Stuart Graham, an analyst at British research firm Autonomous, had already confirmed on Friday that Deutsche Bank would not be the next Credit Suisse. As this newspaper reported, he classifies the credit risks in American commercial real estate as bearable. Citigroup analyst Coombs cannot see any greater danger here either.
The recently very strong price fluctuations of the Deutsche Bank share are also due to the increased bets by hedge funds on price losses. The news agency Bloomberg, based on statistics from the data provider IHS Markit, reported that short positions at Deutsche Bank reached 2.6 percent of the outstanding shares last week, the highest level since mid-2022. In February it was less than 1 percent.
With short sales, speculatively oriented investors are betting on price losses.
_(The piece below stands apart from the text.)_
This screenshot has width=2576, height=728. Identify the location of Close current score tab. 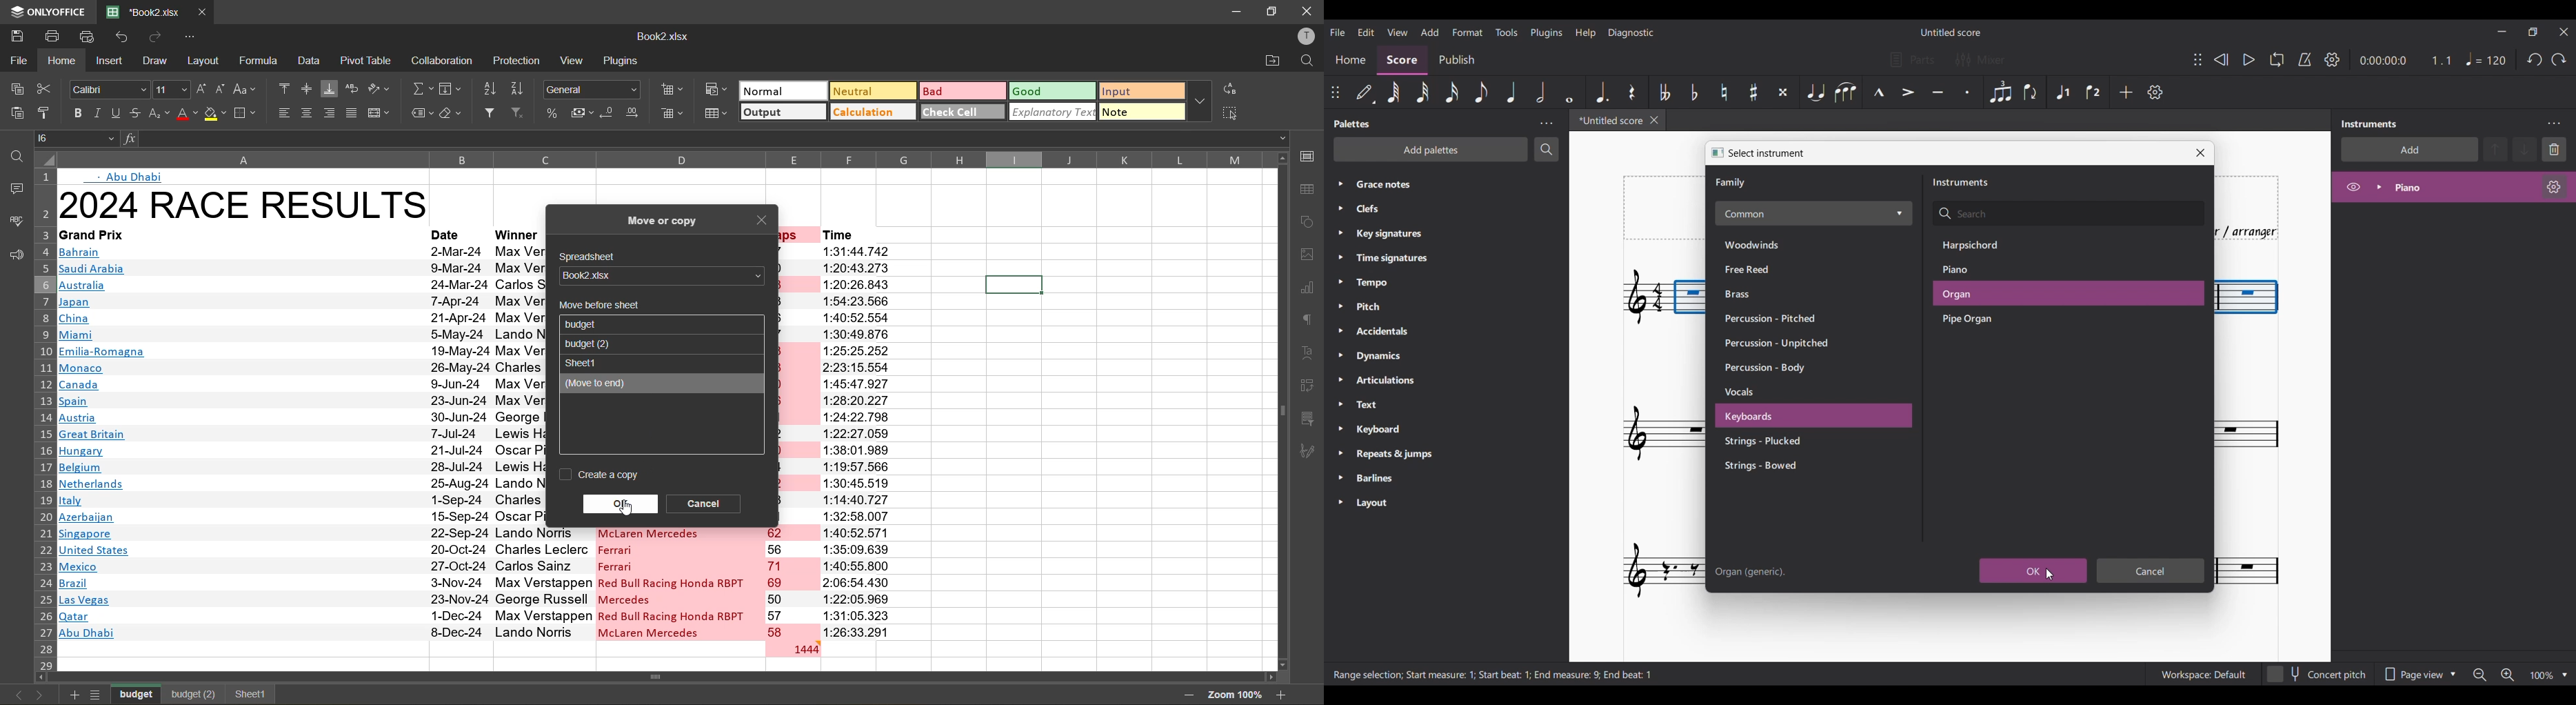
(1654, 120).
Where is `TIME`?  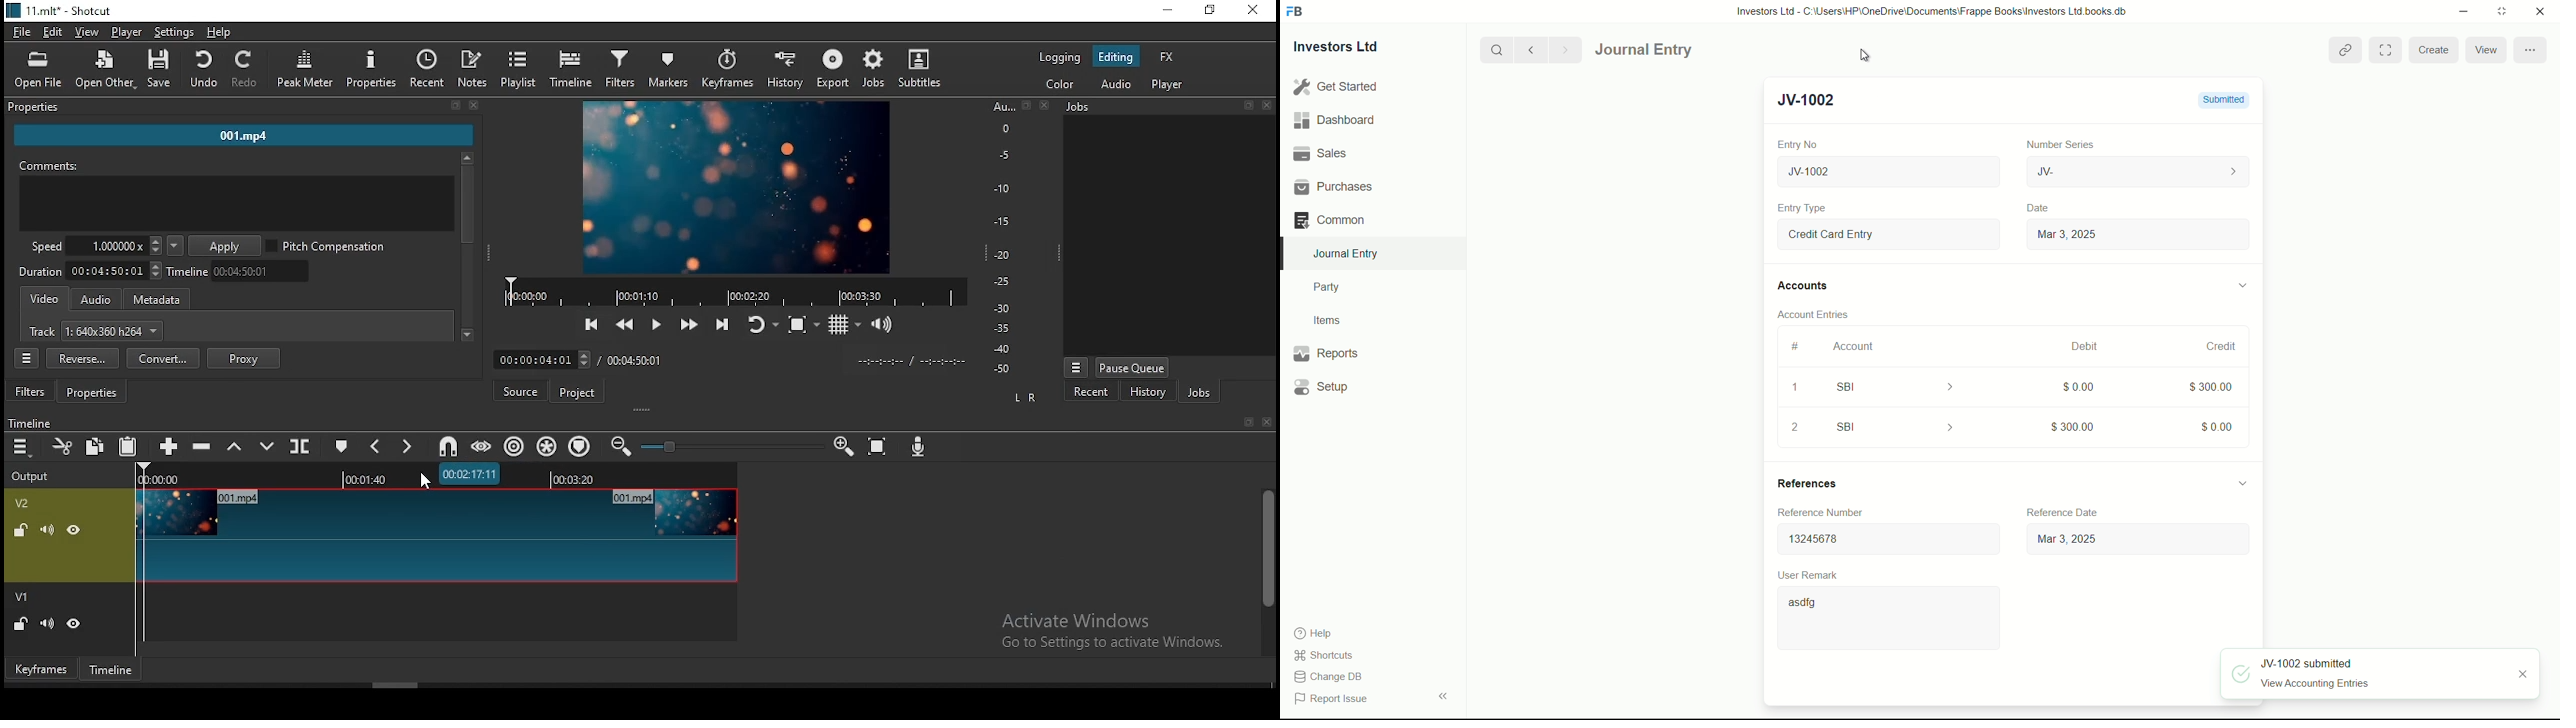
TIME is located at coordinates (911, 361).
This can be done through stock lending transactions: the stocks are sold in the expectation that they will be returned to the original owner at a later date and at a lower price. The difference between the sell price and the lower price at the time the loan is terminated is then the profit. At Deutsche Bank, according to the financial data provider Ortex, the calculation worked: the short sellers had made a profit of around 100 million dollars in the past two weeks.
The fact that Deutsche Bank quickly becomes a target of attack in times of great nervousness in the banking sector is thanks to its difficult past after the financial crisis. Scandals, legal disputes and fines running into the billions had plunged the institute into the worst crisis of its existence. Only the realignment initiated by Sewing in the summer of 2019 has borne fruit: last year, the bank achieved the highest result in 15 years with a net profit of 5 billion euros.
Other bank shares were also able to recover on Monday from the price losses of the past few weeks. The Commerzbank course increased by 4.2 percent. The European Stoxx banking index rose by 1.4 percent. The news that the US bank First Citizens is taking over all deposits and loans from the collapsed Silicon Valley Bank (SVB) caused confidence. The SVB imbalance had triggered the bank quake on the stock exchanges a good two weeks ago.